▶ [Do this]
Please reproduce the records below word for word, beginning at the line that contains "Identify the location of options." and stopping after the line that contains "What do you see at coordinates (119, 601)", with both of those lines included.

▶ [Data in this exercise]
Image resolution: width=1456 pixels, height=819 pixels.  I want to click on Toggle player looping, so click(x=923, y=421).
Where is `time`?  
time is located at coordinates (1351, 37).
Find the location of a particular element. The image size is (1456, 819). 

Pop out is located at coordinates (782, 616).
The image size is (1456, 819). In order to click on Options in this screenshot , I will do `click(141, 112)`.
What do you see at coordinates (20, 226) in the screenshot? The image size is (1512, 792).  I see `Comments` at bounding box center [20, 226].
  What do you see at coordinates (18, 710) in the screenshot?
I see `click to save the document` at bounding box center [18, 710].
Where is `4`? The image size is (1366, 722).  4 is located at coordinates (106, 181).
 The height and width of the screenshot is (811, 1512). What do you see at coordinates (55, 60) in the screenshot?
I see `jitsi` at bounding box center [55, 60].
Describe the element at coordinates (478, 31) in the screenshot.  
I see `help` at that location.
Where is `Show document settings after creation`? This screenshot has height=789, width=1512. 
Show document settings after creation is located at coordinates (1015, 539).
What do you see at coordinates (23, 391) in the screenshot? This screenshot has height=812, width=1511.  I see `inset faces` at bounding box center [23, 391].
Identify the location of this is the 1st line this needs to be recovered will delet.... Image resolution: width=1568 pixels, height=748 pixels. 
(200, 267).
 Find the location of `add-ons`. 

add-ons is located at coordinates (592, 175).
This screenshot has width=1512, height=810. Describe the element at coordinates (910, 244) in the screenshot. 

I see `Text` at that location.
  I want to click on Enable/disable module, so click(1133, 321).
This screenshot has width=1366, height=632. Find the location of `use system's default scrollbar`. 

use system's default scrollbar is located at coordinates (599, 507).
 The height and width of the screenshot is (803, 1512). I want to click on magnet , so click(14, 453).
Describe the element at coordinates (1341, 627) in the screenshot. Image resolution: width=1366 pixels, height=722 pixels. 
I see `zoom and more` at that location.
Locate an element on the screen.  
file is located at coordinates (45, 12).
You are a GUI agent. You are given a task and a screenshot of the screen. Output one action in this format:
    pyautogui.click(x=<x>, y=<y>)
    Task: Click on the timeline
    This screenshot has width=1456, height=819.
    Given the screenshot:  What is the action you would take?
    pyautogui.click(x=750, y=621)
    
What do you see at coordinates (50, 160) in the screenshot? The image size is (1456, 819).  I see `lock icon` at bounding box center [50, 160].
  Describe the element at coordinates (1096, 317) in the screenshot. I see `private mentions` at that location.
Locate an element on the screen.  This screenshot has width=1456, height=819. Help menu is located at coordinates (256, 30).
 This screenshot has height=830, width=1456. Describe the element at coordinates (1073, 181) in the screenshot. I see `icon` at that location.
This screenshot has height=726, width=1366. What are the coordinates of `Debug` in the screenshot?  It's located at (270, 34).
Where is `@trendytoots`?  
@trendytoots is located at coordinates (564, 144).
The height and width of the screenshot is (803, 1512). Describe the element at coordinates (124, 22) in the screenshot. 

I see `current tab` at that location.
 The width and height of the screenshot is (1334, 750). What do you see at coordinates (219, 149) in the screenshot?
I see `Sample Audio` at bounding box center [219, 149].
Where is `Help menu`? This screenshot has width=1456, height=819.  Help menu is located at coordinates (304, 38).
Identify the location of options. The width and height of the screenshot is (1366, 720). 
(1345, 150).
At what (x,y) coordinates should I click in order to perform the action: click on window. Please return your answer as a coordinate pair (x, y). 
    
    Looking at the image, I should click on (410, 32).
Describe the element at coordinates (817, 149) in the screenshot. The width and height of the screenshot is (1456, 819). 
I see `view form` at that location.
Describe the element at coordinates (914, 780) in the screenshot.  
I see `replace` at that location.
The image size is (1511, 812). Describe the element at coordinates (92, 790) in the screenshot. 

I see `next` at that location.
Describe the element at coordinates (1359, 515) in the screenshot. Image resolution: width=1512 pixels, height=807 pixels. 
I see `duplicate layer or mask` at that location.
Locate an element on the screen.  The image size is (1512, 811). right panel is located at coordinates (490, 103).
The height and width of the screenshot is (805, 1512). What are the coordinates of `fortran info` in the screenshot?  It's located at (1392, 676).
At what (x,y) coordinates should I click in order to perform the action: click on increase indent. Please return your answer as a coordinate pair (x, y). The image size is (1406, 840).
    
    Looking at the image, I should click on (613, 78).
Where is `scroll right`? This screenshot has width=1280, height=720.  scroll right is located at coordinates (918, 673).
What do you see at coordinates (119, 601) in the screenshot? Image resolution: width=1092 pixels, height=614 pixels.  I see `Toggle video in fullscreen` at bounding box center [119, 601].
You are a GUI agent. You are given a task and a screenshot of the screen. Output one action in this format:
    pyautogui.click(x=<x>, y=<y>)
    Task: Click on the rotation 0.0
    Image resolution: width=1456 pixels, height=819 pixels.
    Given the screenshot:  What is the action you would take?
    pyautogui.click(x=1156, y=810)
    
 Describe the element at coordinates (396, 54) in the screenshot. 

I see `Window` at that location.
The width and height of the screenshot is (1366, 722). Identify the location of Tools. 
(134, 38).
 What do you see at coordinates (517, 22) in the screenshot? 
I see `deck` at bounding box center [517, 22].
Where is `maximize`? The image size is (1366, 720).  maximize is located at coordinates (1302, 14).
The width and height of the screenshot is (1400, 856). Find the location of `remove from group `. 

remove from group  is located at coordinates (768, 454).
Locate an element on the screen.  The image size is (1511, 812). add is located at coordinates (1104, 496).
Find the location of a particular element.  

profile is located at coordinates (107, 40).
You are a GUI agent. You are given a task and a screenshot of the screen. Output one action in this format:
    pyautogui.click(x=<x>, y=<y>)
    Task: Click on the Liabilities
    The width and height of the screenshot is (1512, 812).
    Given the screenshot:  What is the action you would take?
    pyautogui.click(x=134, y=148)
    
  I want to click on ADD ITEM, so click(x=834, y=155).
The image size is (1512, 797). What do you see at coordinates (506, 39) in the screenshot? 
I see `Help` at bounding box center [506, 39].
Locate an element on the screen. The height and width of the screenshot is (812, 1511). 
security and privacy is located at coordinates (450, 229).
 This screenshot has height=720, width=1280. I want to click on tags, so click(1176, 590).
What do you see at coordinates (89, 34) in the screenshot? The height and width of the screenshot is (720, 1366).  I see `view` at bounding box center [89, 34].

▶ [Finished exercise]
Identify the location of options. The width and height of the screenshot is (1366, 720). 
(1345, 150).
At what (x,y) coordinates should I click in order to perform the action: click on window. Please return your answer as a coordinate pair (x, y). 
    
    Looking at the image, I should click on (410, 32).
Describe the element at coordinates (817, 149) in the screenshot. The width and height of the screenshot is (1456, 819). 
I see `view form` at that location.
Describe the element at coordinates (914, 780) in the screenshot.  
I see `replace` at that location.
The image size is (1511, 812). Describe the element at coordinates (92, 790) in the screenshot. 

I see `next` at that location.
Describe the element at coordinates (1359, 515) in the screenshot. Image resolution: width=1512 pixels, height=807 pixels. 
I see `duplicate layer or mask` at that location.
Locate an element on the screen.  The image size is (1512, 811). right panel is located at coordinates (490, 103).
The height and width of the screenshot is (805, 1512). What are the coordinates of `fortran info` in the screenshot?  It's located at (1392, 676).
At what (x,y) coordinates should I click in order to perform the action: click on increase indent. Please return your answer as a coordinate pair (x, y). The image size is (1406, 840).
    
    Looking at the image, I should click on (613, 78).
Where is `scroll right`? This screenshot has width=1280, height=720.  scroll right is located at coordinates (918, 673).
What do you see at coordinates (119, 601) in the screenshot? Image resolution: width=1092 pixels, height=614 pixels.  I see `Toggle video in fullscreen` at bounding box center [119, 601].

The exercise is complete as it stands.